▶ Problem requirements:
Leave the images aside and output every entry exactly.
○ ○ ○
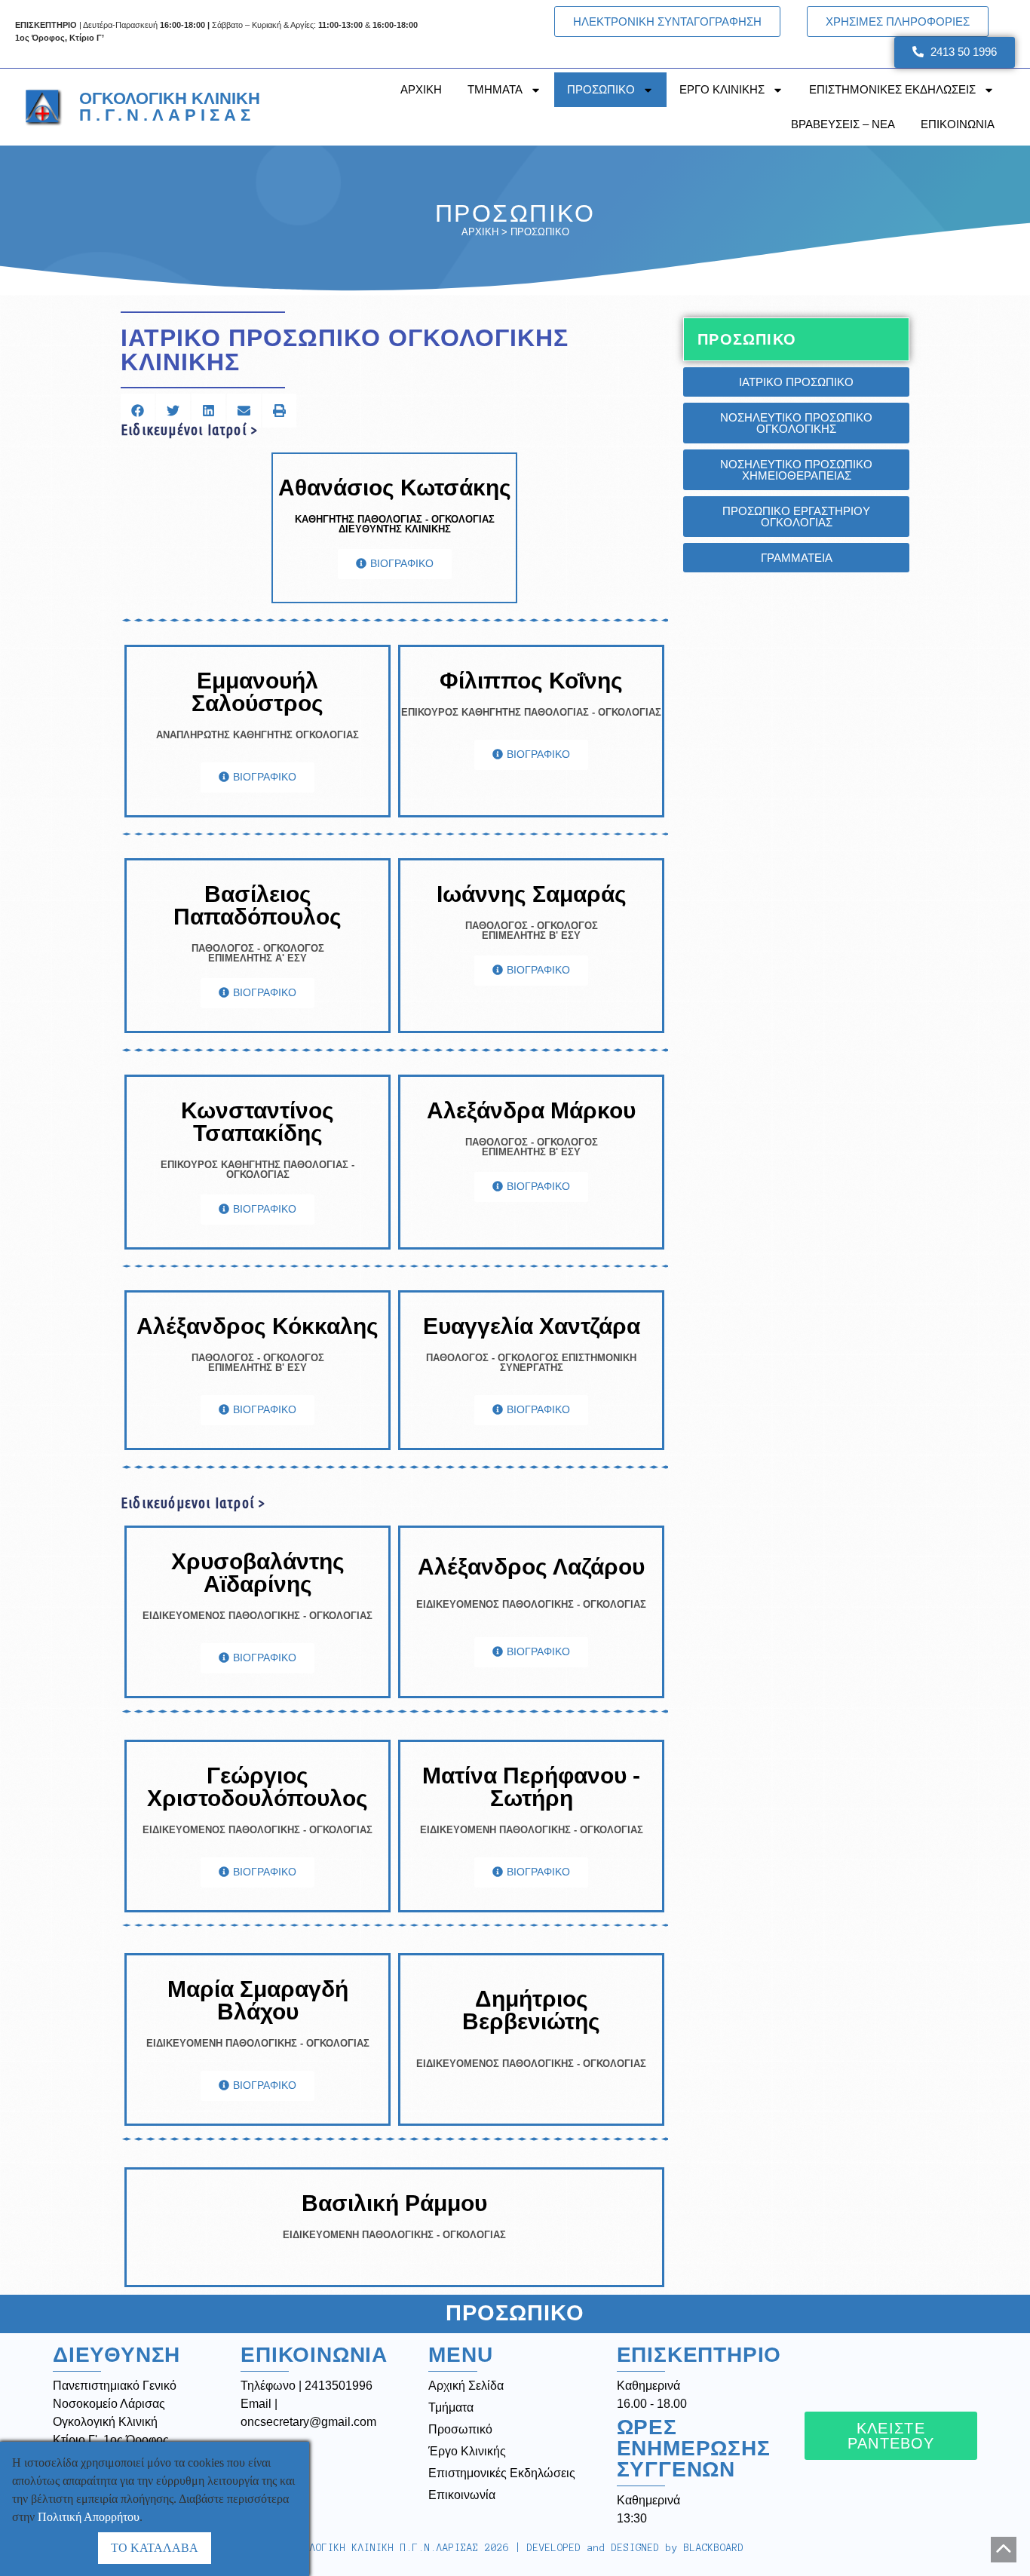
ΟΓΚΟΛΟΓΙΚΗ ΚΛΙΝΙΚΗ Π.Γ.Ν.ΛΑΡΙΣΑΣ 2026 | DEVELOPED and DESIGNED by (515, 2548)
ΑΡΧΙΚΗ (421, 89)
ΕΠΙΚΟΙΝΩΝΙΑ (958, 124)
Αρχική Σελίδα (466, 2385)
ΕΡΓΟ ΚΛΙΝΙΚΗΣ (722, 89)
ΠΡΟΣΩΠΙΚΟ (601, 89)
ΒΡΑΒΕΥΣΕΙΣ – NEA (843, 124)
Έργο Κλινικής (467, 2451)
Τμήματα (451, 2407)
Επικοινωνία (461, 2495)
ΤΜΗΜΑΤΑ (495, 89)
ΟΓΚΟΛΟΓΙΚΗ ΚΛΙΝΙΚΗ (169, 106)
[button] (138, 411)
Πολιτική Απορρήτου (88, 2516)
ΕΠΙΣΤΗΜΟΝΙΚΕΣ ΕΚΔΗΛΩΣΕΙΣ (892, 89)
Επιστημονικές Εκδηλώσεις (501, 2473)
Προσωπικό (460, 2429)
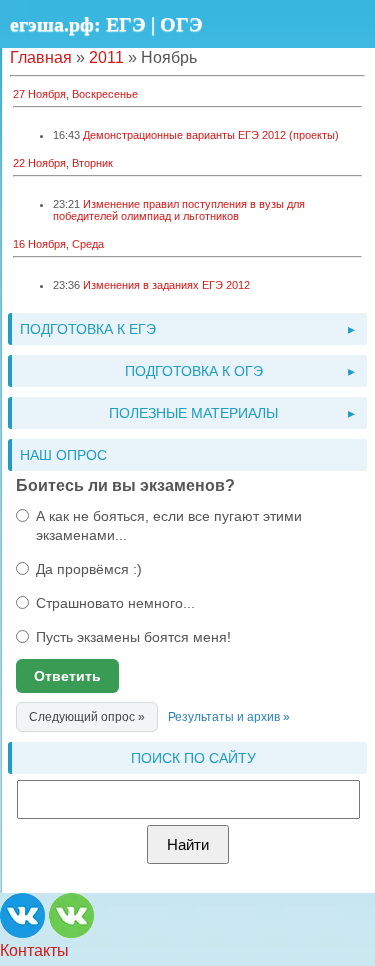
○ ○ ○
▶ Solution to the exercise:
ΟΓΚΟΛΟΓΙΚΗ ΚΛΙΝΙΚΗ Π.Γ.Ν.ΛΑΡΙΣΑΣ 2026 | DEVELOPED and DESIGNED by (515, 2548)
ΑΡΧΙΚΗ (421, 89)
ΕΠΙΚΟΙΝΩΝΙΑ (958, 124)
Αρχική Σελίδα (466, 2385)
ΕΡΓΟ ΚΛΙΝΙΚΗΣ (722, 89)
ΠΡΟΣΩΠΙΚΟ (601, 89)
ΒΡΑΒΕΥΣΕΙΣ – NEA (843, 124)
Έργο Κλινικής (467, 2451)
Τμήματα (451, 2407)
Επικοινωνία (461, 2495)
ΤΜΗΜΑΤΑ (495, 89)
ΟΓΚΟΛΟΓΙΚΗ ΚΛΙΝΙΚΗ (169, 106)
[button] (138, 411)
Πολιτική Απορρήτου (88, 2516)
ΕΠΙΣΤΗΜΟΝΙΚΕΣ ΕΚΔΗΛΩΣΕΙΣ (892, 89)
Επιστημονικές Εκδηλώσεις (501, 2473)
Προσωπικό (460, 2429)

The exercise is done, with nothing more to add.